* _Work order_: Look for the word "computer" in the data below, and copy every line that holds it.

------ Stored data ------

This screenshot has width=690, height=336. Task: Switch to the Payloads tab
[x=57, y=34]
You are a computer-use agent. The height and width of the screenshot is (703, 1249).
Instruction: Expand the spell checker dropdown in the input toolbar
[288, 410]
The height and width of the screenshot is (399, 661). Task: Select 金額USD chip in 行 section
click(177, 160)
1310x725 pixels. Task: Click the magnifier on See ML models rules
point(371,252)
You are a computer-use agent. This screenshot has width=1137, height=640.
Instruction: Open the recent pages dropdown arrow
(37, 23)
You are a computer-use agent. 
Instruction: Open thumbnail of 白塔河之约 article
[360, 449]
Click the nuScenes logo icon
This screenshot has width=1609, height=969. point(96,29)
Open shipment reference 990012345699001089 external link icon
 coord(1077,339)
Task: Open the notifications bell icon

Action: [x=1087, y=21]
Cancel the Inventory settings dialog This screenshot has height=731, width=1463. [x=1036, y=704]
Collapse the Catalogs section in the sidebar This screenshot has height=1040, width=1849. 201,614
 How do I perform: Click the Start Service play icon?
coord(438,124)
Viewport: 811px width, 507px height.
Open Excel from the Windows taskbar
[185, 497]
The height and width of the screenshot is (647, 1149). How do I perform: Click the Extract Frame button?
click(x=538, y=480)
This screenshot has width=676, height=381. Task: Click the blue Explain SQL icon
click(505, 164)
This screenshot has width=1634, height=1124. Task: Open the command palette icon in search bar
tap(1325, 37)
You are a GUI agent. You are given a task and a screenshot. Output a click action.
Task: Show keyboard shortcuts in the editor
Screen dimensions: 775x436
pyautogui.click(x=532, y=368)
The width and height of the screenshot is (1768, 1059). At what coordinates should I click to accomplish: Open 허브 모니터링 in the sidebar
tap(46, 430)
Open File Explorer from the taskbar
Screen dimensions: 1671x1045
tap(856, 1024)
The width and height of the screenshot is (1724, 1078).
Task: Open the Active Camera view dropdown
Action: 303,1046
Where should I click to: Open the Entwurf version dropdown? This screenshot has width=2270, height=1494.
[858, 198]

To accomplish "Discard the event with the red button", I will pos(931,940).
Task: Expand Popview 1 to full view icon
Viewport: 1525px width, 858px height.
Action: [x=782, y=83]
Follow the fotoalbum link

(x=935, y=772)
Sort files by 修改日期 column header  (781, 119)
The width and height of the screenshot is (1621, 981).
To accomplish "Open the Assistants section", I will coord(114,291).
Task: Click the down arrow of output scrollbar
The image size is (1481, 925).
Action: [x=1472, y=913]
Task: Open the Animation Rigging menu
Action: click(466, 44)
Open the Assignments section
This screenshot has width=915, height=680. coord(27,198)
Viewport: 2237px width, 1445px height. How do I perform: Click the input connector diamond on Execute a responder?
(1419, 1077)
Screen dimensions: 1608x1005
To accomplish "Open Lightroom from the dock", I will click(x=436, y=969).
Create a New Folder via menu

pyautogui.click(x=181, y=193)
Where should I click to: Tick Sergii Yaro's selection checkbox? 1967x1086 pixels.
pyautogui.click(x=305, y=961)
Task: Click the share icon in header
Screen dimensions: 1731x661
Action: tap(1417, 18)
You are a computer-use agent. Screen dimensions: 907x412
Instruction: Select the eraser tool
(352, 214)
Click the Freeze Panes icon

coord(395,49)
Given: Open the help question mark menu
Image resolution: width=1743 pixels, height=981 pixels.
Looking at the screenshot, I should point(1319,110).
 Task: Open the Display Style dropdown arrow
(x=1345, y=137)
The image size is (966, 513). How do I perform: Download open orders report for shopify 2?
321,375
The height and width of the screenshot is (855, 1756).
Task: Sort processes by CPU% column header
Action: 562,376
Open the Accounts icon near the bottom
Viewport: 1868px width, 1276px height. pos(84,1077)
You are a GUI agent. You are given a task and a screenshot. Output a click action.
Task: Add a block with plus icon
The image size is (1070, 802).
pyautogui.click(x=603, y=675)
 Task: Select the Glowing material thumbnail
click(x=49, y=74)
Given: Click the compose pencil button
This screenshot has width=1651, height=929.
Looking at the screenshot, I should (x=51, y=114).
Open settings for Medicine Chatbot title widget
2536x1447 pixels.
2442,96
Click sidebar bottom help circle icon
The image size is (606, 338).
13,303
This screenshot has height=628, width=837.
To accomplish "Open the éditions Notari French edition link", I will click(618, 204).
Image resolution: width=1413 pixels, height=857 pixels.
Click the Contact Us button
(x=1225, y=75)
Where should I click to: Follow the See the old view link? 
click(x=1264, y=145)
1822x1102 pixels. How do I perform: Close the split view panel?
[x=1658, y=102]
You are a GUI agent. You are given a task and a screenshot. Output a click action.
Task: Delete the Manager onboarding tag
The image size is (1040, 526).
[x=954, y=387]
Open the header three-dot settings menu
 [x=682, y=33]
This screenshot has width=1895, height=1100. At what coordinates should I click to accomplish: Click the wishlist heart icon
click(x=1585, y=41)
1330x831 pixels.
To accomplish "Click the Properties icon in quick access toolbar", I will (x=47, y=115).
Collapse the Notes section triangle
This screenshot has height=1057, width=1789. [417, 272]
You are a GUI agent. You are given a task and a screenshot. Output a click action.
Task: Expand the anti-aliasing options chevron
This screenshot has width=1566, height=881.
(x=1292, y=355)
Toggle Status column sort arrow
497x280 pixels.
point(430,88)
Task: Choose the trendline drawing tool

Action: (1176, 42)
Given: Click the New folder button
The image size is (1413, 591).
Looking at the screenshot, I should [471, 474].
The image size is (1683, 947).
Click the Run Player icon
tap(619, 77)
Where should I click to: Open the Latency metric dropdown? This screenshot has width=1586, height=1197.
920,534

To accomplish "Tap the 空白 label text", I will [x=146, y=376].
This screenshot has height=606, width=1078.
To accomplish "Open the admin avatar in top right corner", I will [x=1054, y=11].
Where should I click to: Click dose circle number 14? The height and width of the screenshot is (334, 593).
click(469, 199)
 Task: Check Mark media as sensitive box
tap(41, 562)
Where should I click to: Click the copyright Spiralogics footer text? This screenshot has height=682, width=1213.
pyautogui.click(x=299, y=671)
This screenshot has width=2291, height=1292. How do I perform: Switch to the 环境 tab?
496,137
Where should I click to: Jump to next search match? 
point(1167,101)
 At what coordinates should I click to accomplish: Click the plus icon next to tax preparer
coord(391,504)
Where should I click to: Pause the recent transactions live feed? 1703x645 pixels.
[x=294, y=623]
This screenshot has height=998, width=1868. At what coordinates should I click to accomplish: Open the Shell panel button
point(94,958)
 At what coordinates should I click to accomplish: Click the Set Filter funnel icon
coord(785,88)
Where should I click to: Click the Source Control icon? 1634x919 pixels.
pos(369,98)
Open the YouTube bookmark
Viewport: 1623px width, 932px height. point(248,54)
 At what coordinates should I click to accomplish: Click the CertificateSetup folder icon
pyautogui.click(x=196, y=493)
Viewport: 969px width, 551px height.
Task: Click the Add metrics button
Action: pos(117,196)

------

* _Task result_:
You are a computer-use agent. The height and width of the screenshot is (703, 1249).
You are a computer-use agent. This screenshot has width=1137, height=640.
You are a computer-use agent. 
You are a computer-use agent. Screen dimensions: 907x412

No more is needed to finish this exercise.